The man has since been discharged from hospital but local Police are advising the community on the rules of e-scooters and e-skateboards and deterring residents from further use in public.
A statement released by Victoria Police says it is currently against the law to ride an e-scooter or e-skateboard, with the same rules as motor vehicles applying to the mode of transport.
“The law is clear, you can buy one but you can’t ride it on any Victorian public road, cycle lane or footpath,” the statement read.
“The only place an e-scooter/ e-skateboard can legally be used is on private land.
“E-scooters that are over 200 watts or can travel at more than 10km/h and e-skateboards that are used on public roads are classified as motor vehicles and subject to the same legal requirements such as: licensing, registration, road rules, drink/drug driving laws and safety standards.
“Most e-scooters/ e-skateboards do not have number plates, speedometers, signals or warning devices and don’t always have visible rear lights so they can’t be registered.
“The Road Safety Act also allows police to stop riders and require them to state their name and address as well as enforce the applicable laws.
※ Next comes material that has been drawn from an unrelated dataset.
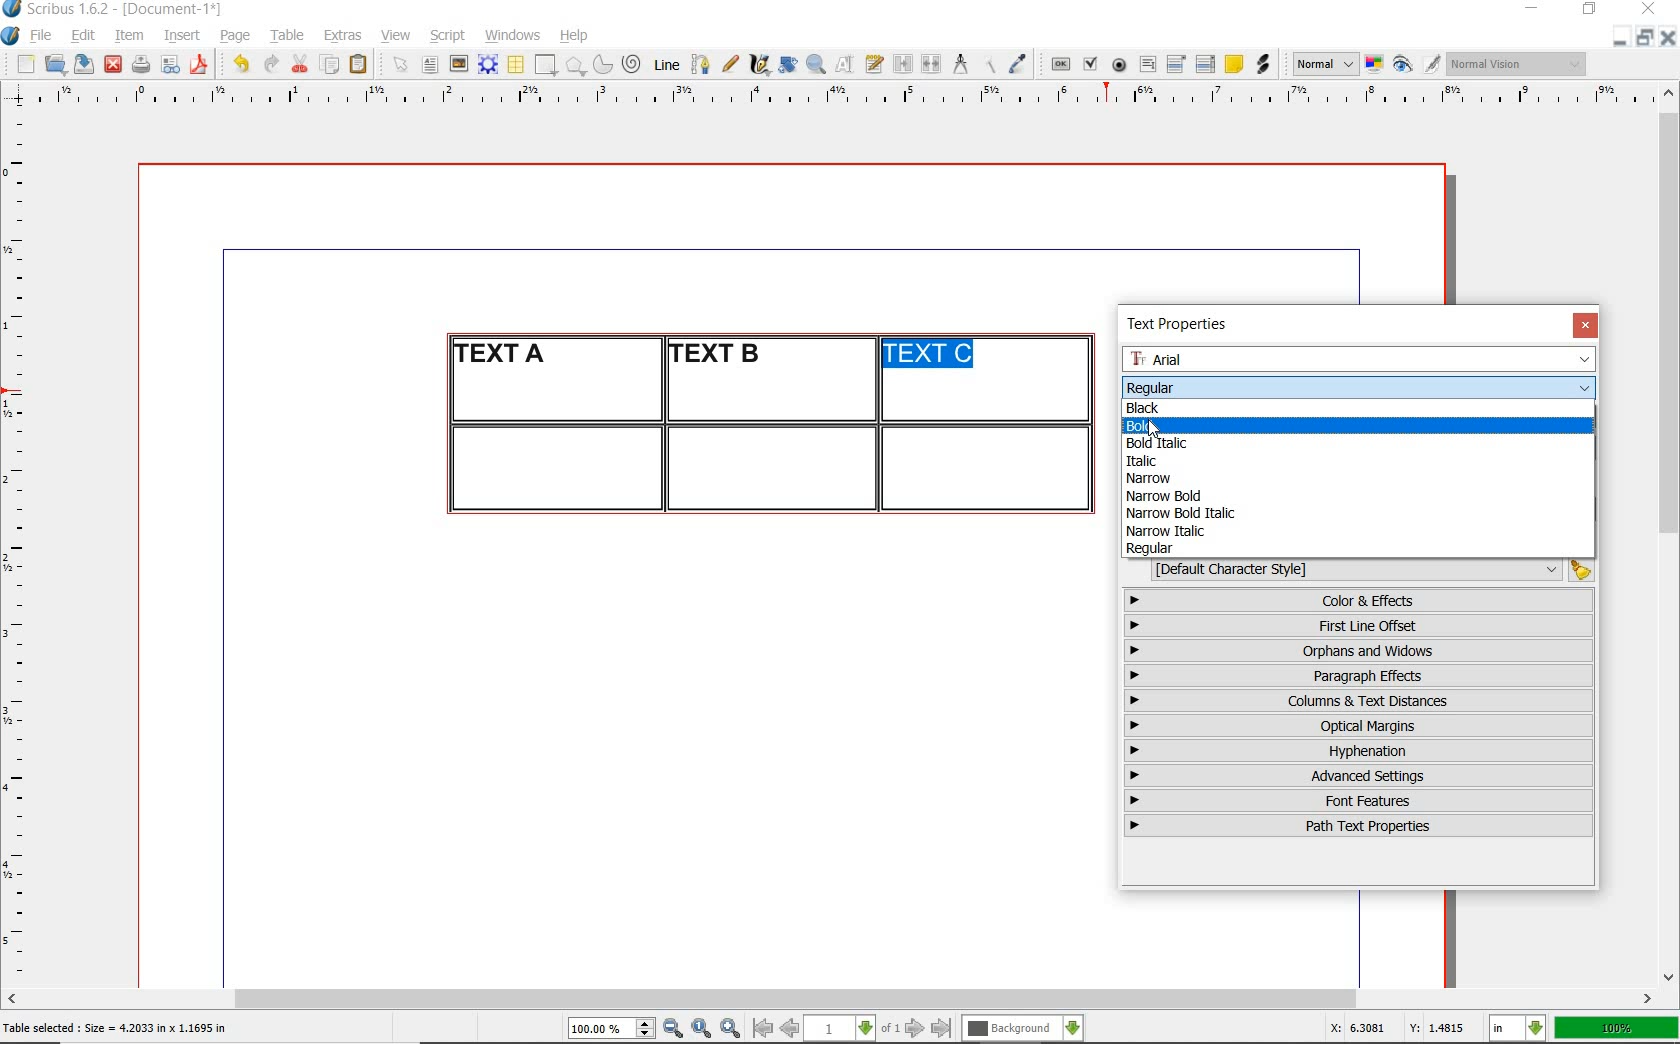 The image size is (1680, 1044). I want to click on zoom to, so click(702, 1029).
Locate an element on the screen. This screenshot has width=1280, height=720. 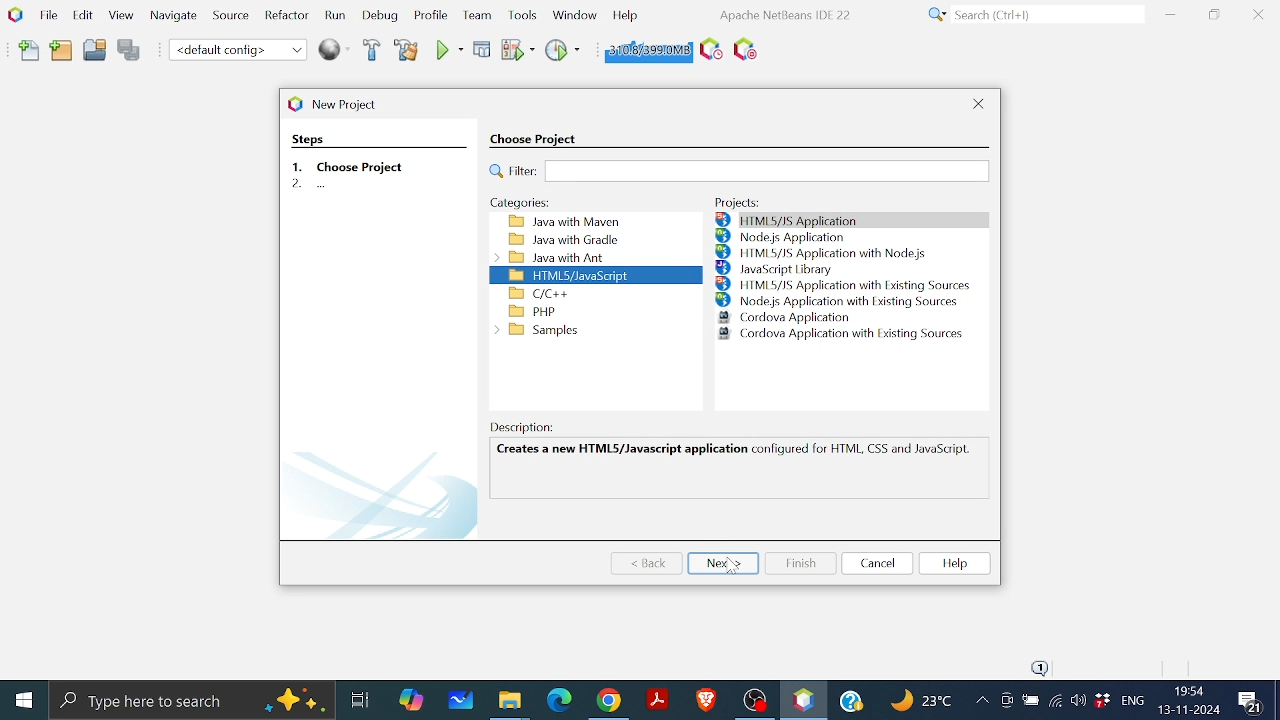
Close is located at coordinates (1258, 15).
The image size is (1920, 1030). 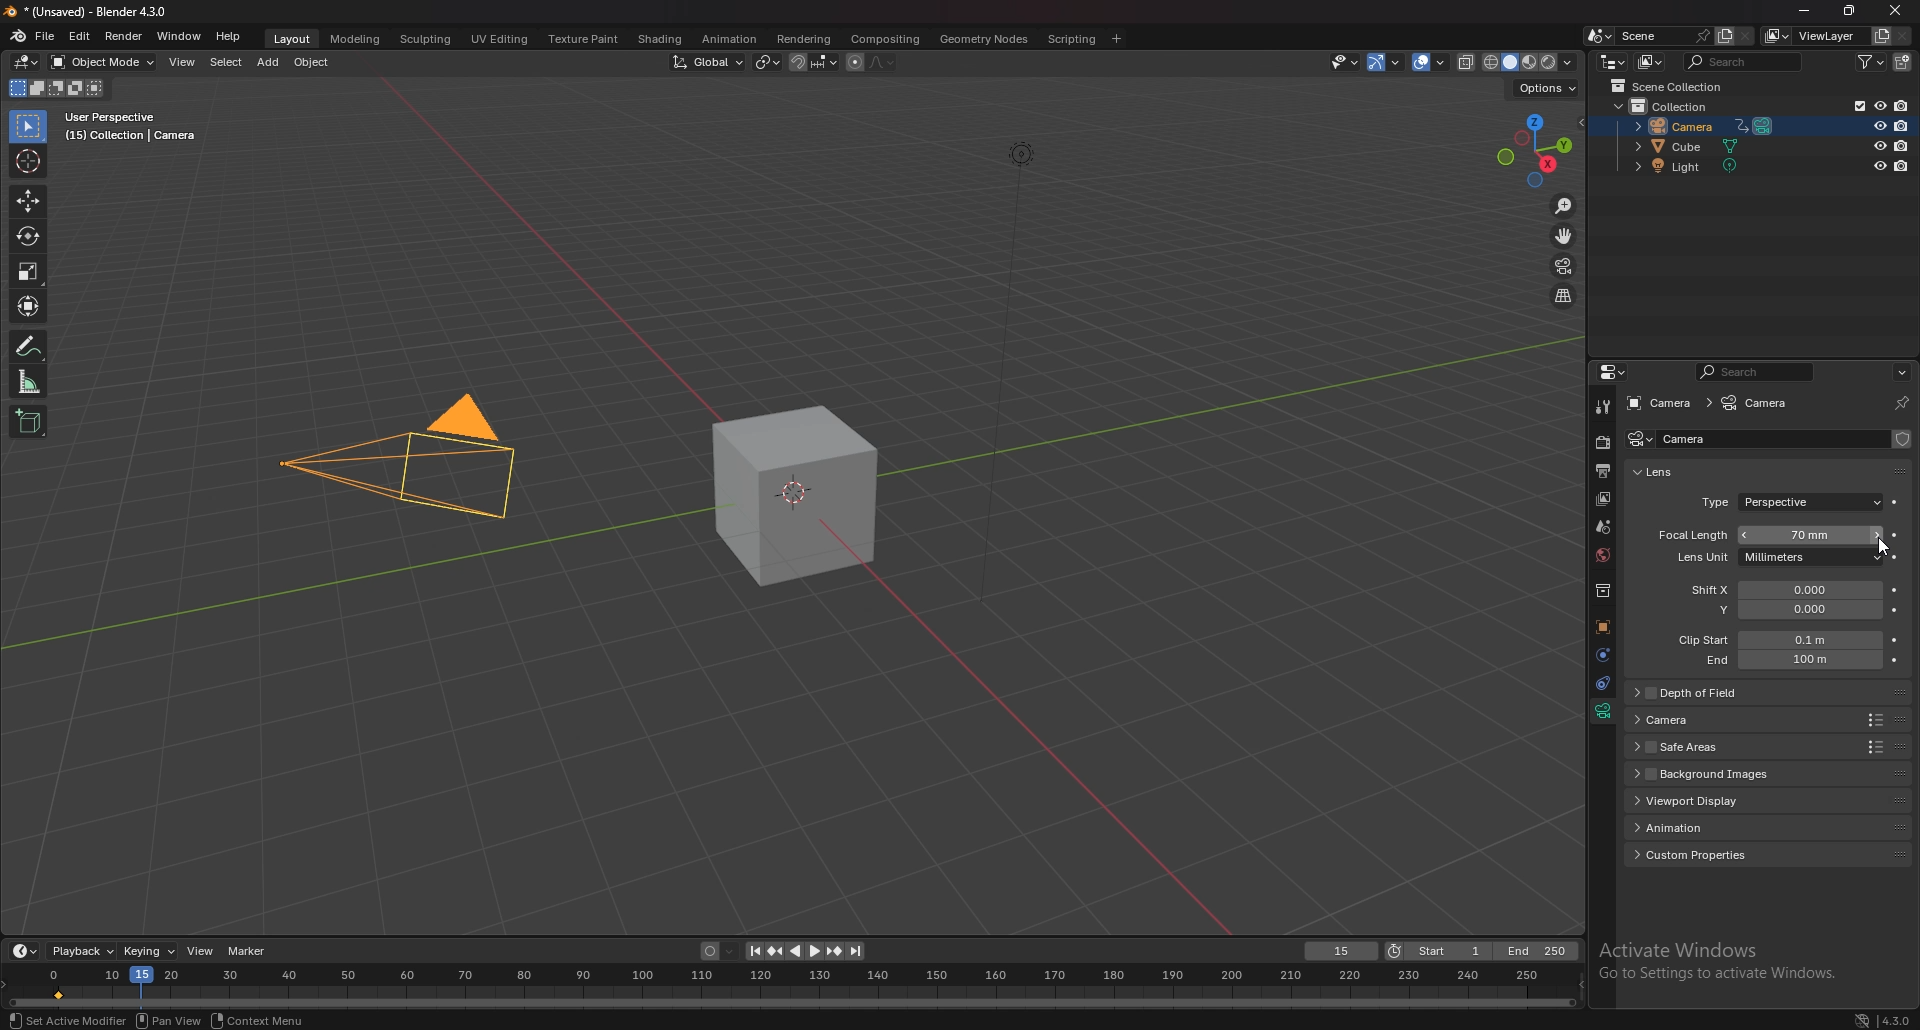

“Victoria Police also has the power to impound these vehicles and to issue on the spot fines for offences including: unlicensed riding, unregistered vehicle, driving on a footpath, failing to wear a helmet, drink/drug driving and careless riding.”
For more information on the use of e-scooters or e-skateboards visit the Victoria Police website.
Police are deterring the use of e-skateboards after an 18-year-old male was taken to hospital with head and neck injuries after falling from his e-skateboard.